Lipids and Topological “rules” of Membrane Protein Assembly: Testing the Generality of Net Charge Balance Rule

Transmembrane domain (TMD) orientation within some membrane proteins is dependent on membrane lipid composition. When the lactose permease (LacY) is assembled in Escherichia coli membranes lacking the major phospholipid phosphatidylethanolamine (PE), the N-terminal TMD bundle is inverted with respect to the C-terminal TMD bundle and the plane of the membrane. This inversion is dependent on the interfacial net positive charge of the protein, the net negative charge of the membrane and a TMD of low hydrophobicity, acting as a molecular hinge between the two halves of the protein by exiting the membrane to the periplasm. Homologous E. coli sucrose permease (CscB) and non-homologous phenylalanine permease (PheP) were investigated to generalize these original observations.CscB function, like that of LacY, is dependent on the presence of PE but topological dependence on membrane lipid composition is less sensitive and only becomes evident after significant changes in the net positive charge of the cytoplasmic surface of the N-terminal bundle. The first cytoplasmic domains of PheP, which are misoriented in PE-lacking cells, have a net negative charge.

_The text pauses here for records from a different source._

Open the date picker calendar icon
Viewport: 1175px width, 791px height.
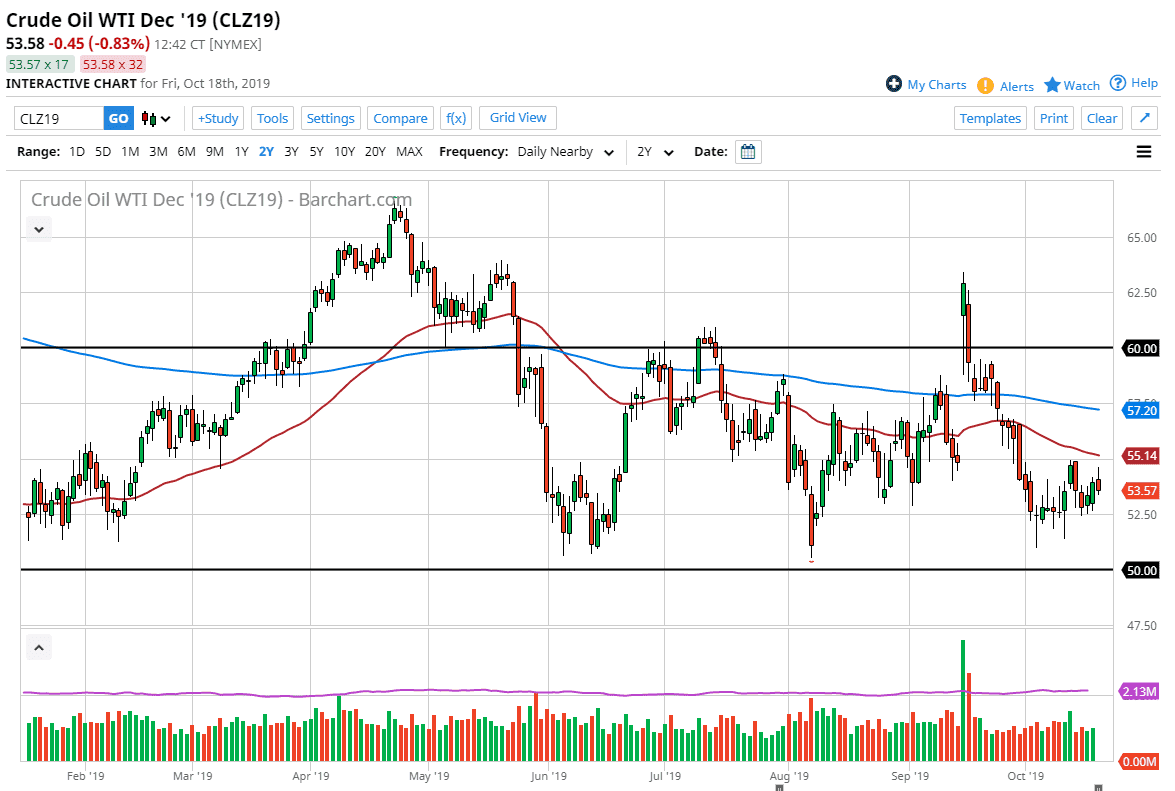coord(748,152)

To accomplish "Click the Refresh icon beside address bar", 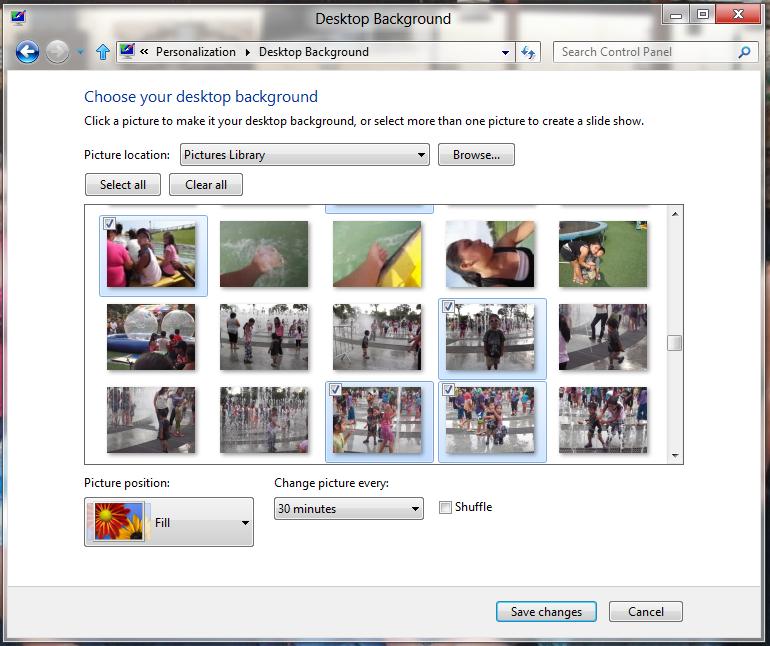I will (x=529, y=52).
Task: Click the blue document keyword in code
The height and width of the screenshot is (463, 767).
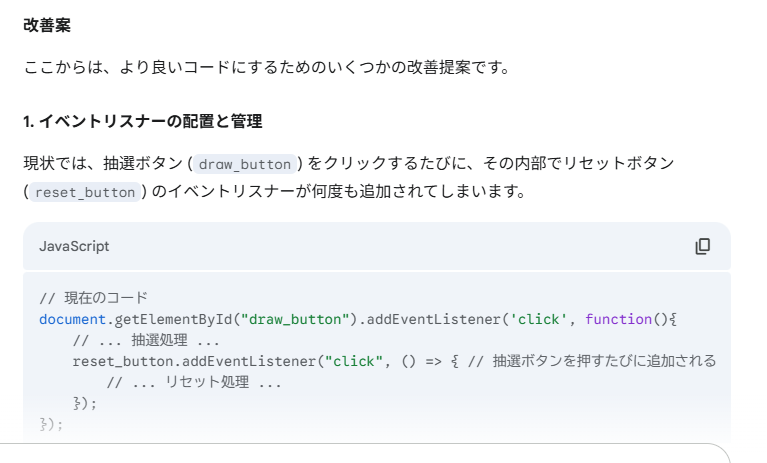Action: pos(72,319)
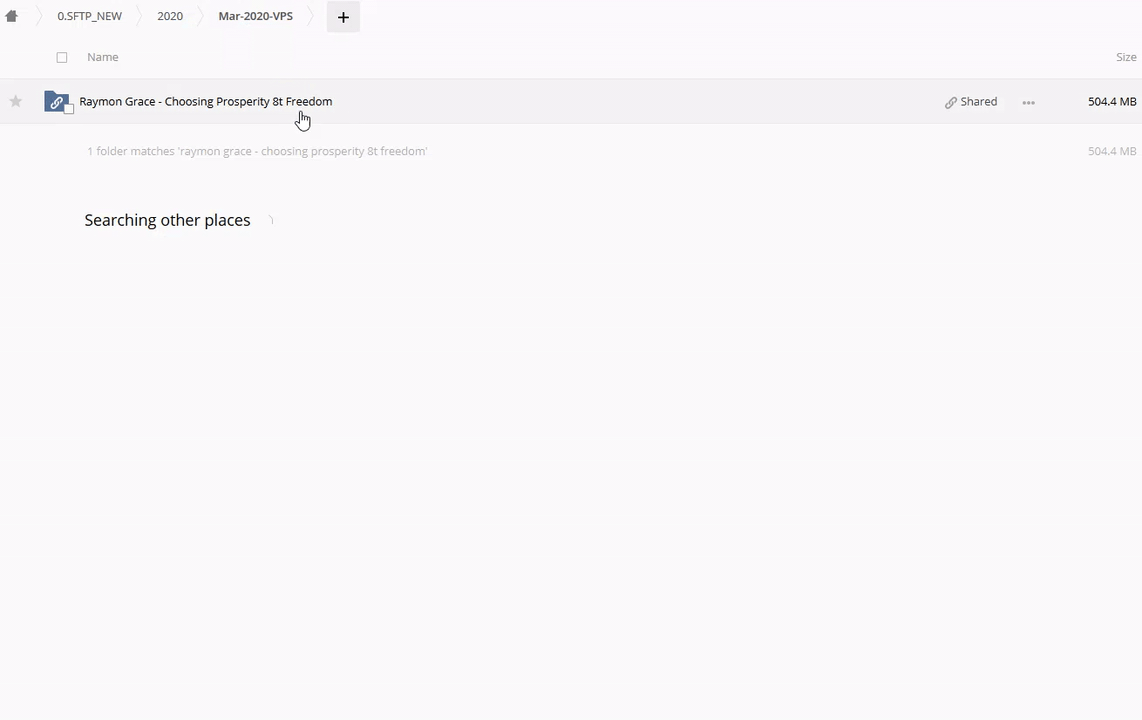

Decreasing the negative charge density of the extramembrane domains flanking the N-terminal TMD hairpin of PheP favors a reorientation of the N-terminus and adjacent hairpin to their native orientation in the absence of PE as predicted by the above net charge balance rule.Polytopic membrane proteins containing competing opposite charges within their cytoplasmic domains may share a common mechanism for topogenesis dependent on PE. However the degree of sensitivity to phospholipid composition appears to be sequence-specific and might be a result of conformational flexibility, topological preference of individual domains or the availability of mechanical hinge region. Supported by NIH grant R37-GM20478.